Method: The study involved retrospective analysis of 195 participants with stroke-induced aphasia. We used three quantitative measures (phonemic error frequency, distortion error frequency, and word syllable duration [WSD]) to divide the sample into four participant groups according to the most likely speech diagnosis: aphasia with minimal speech sound errors, AOS, APP, and a borderline group with mixed profiles. We then conducted nonparametric comparisons across groups for which the measures were not defined and visualized all three measures in a three-dimensional graph.
Results: The measures distributed as multidimensional spectra rather than discrete diagnostic entities, and there was considerable behavioral overlap among participant groups. Thirty percent of participants presented with aphasia with minimal sound production difficulties, and they were statistically indistinguishable from the APP group on distortion frequency and WSD. Distortion frequency and WSD were in a borderline region between AOS and APP for 29% of participants. Compared to all other groups, participants with AOS produced significantly more errors that affected listeners’ phonemic perception.
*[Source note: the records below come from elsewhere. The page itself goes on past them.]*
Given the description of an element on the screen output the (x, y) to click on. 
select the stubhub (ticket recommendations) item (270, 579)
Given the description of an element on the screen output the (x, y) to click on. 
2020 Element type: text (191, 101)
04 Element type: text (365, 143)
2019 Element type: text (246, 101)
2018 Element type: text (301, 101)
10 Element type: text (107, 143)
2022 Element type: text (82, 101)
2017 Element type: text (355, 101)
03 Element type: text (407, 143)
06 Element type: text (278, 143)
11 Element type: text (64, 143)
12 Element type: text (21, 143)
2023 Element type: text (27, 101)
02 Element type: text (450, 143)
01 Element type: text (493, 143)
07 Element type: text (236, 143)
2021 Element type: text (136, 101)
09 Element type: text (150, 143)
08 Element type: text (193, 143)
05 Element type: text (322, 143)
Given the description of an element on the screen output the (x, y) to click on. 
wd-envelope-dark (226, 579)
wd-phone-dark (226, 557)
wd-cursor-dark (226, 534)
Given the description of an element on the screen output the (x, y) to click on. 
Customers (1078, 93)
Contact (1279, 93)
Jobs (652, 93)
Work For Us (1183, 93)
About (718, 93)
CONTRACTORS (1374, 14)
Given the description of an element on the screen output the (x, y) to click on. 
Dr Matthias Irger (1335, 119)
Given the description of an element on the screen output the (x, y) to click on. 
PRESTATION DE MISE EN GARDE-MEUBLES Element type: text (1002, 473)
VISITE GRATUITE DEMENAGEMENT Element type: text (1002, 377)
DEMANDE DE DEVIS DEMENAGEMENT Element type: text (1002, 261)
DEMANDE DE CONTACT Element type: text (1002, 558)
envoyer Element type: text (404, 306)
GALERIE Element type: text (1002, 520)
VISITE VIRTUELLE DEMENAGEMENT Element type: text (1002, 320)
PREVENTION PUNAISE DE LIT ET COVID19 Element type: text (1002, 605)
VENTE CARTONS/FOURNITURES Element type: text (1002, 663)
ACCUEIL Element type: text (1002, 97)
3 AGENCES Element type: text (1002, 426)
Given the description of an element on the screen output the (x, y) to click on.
Conclusions: The results suggest that the current AOS–APP dichotomy has limited validity. We conclude that a continuous multidimensional view of speech variation would be a constructive perspective from which to understand how the left cerebral hemisphere produces speech and that quantitative and normed speech measures should be used to inform differential diagnosis in clinical settings.
Supplemental Material S1. A rotating version of a three-dimensional scatter plot showing the relationship among phonemic error frequency, distortion error frequency, and word syllable duration (WSD). The ellipsoids represent a normal contour based on the distribution of each variable and cover 50% of the data points in each group. All measures were transformed using a natural logarithm to better visualize nonnormal distributions of data. MIN = minimal sound production difficulties; APP = probable aphasia with phonemic paraphasia; BL = borderline profile; AOS = probable apraxia of speech.
Haley, K. L., & Jacks, A. (2023). Three-dimensional speech profiles in stroke aphasia and apraxia of speech. American Journal of Speech-Language Pathology, 32(4S), 1825–1834. https://doi.org/10.1044/2022_AJSLP-22-00170
Publisher Note: This article is part of the Special Issue: Select Papers From the 2022 Conference on Motor Speech.